> _Testo di riferimento_:
+-------+

I Casamonica sono mafia
La Cassazione si è pronunciata: I Casamonica sono un clan di mafia
Per la giustizia quindi non ci sono più dubbi e così viene stabilito definitivamente che i componenti del clan non sono nè mele marce e nè criminali di poco conto. Sono mafia perché agiscono in gruppo e nell’interesse del clan. Basta il nome per incutere timore e proprio nella forza del gruppo si definisce il loro potere criminale. Sono cresciuti con le estorsioni e l’usura, ma è con il mercato della droga che i Casamonica hanno acquisito un certo grado di credibilità agli occhi di altre mafie ben più riconosciute, potenti e radicate sul territorio romano.
Le grandi bugie
Due grandi bugie hanno coperto la storia passata e recente dei Casamonica. In principio la bugia era questa: i Casamonica sono solo “cravattari”, criminali di origine sinti che mai sarebbero potuti diventare mafia. Sono stati quindi sottovalutati per pregiudizio e per incompetenza. Sono stati raccontati con i riflettori accesi quasi esclusivamente sul folklore, sul discutibile gusto per i mobili barocchi (che poche volte hanno realmente pagato) e le sfarzose cerimonie per celebrare la vita o la morte. Un racconto superficiale e grottesco (forse anche un tantino razzista) che per decenni ha permesso ai Casamonica di nascondere sotto il tappeto il grosso della polvere: il crimine, appunto.
La seconda grande bugia è averli esalti nel racconto come se fossero pari alla ‘ndrangheta o alla camorra, come se avessero il potere di controllare e assoggettare tutta Roma. Che poi, quale clan può farlo, in solitudine, dentro una città così grande e così complessa? Nessuno – perché Roma è una città aperta a tutte le mafie – e di certo non la mafia del clan Casamonica che esercita (senza ombra di dubbio e ben da prima di questa sentenza della Cassazione) un assoggettamento violento di porzioni del territorio, ma non di interi quartieri come pure è stato raccontato. Perché sentiamo l’esigenza di denunciare questa seconda bugia? Perché crediamo che la verità non possa esistere senza l’equilibrio del racconto.

+-------+

> _Elenco compiti_:
1. Estrai dal testo sui Casamonica il passo che va da "Le grandi bugie" a "il crimine, appunto.".
2. Secondo il testo sui Casamonica, grazie a quale attività il clan ha acquisito credibilità agli occhi di altre mafie?
Le righe riportate più avanti non hanno alcun legame con il testo sui Casamonica.

> _Materiale fornito_:
+-------+

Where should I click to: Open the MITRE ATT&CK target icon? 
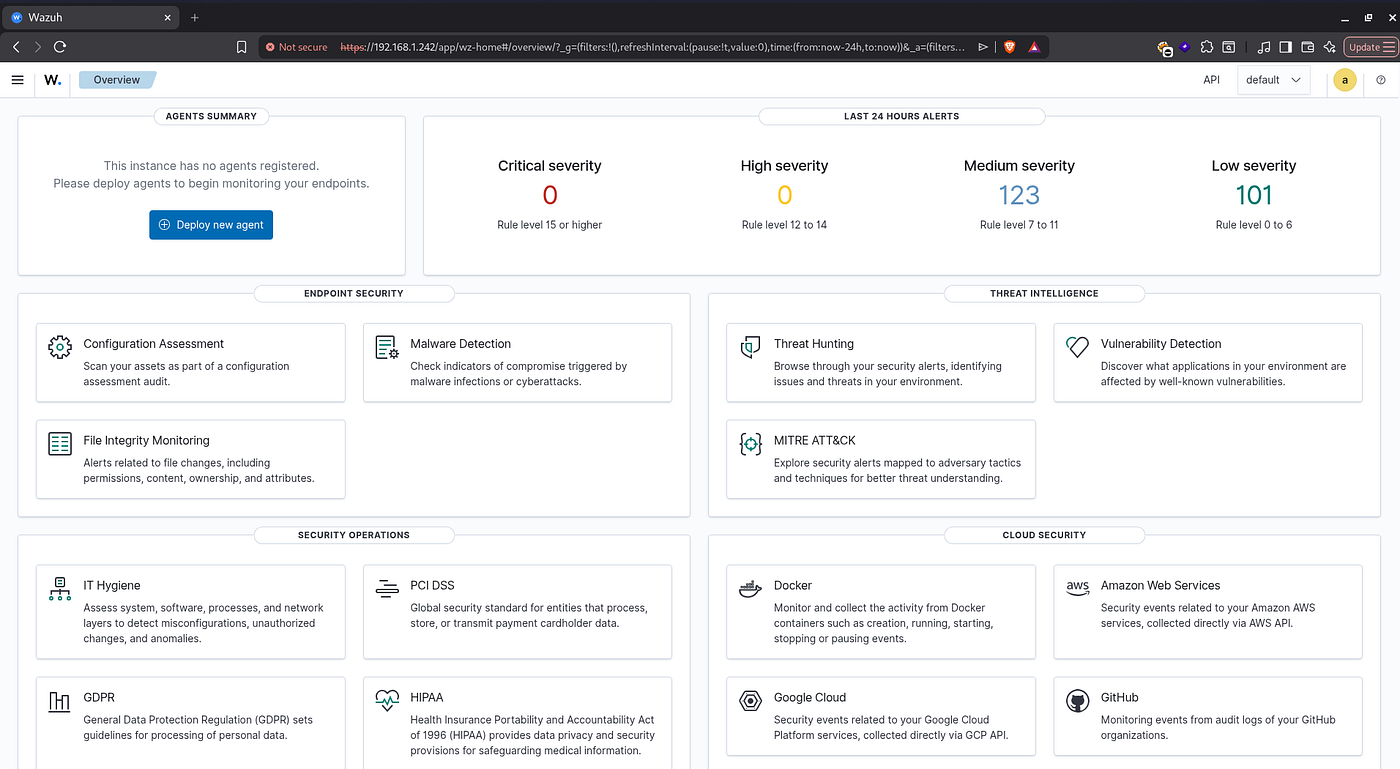750,444
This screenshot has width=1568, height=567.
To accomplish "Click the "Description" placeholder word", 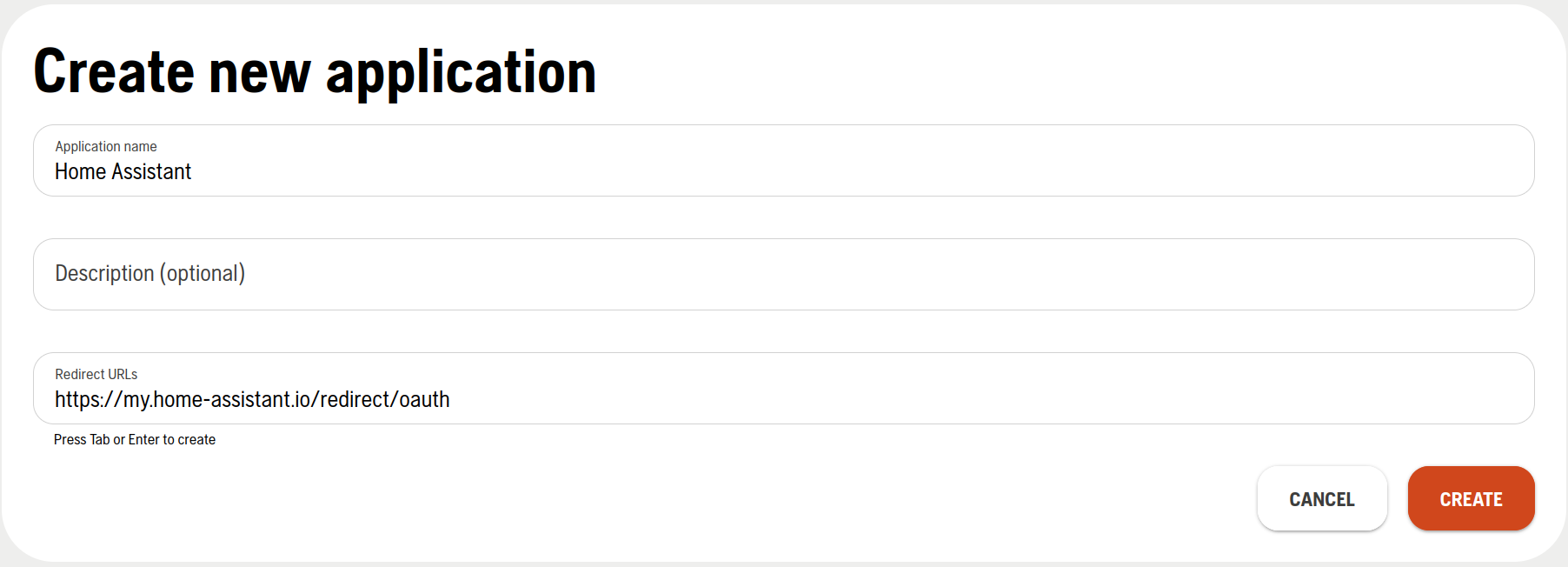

+-------+

> _Risposte ai compiti_:
1.
Le grandi bugie
Due grandi bugie hanno coperto la storia passata e recente dei Casamonica. In principio la bugia era questa: i Casamonica sono solo “cravattari”, criminali di origine sinti che mai sarebbero potuti diventare mafia. Sono stati quindi sottovalutati per pregiudizio e per incompetenza. Sono stati raccontati con i riflettori accesi quasi esclusivamente sul folklore, sul discutibile gusto per i mobili barocchi (che poche volte hanno realmente pagato) e le sfarzose cerimonie per celebrare la vita o la morte. Un racconto superficiale e grottesco (forse anche un tantino razzista) che per decenni ha permesso ai Casamonica di nascondere sotto il tappeto il grosso della polvere: il crimine, appunto.

2. Grazie al mercato della droga.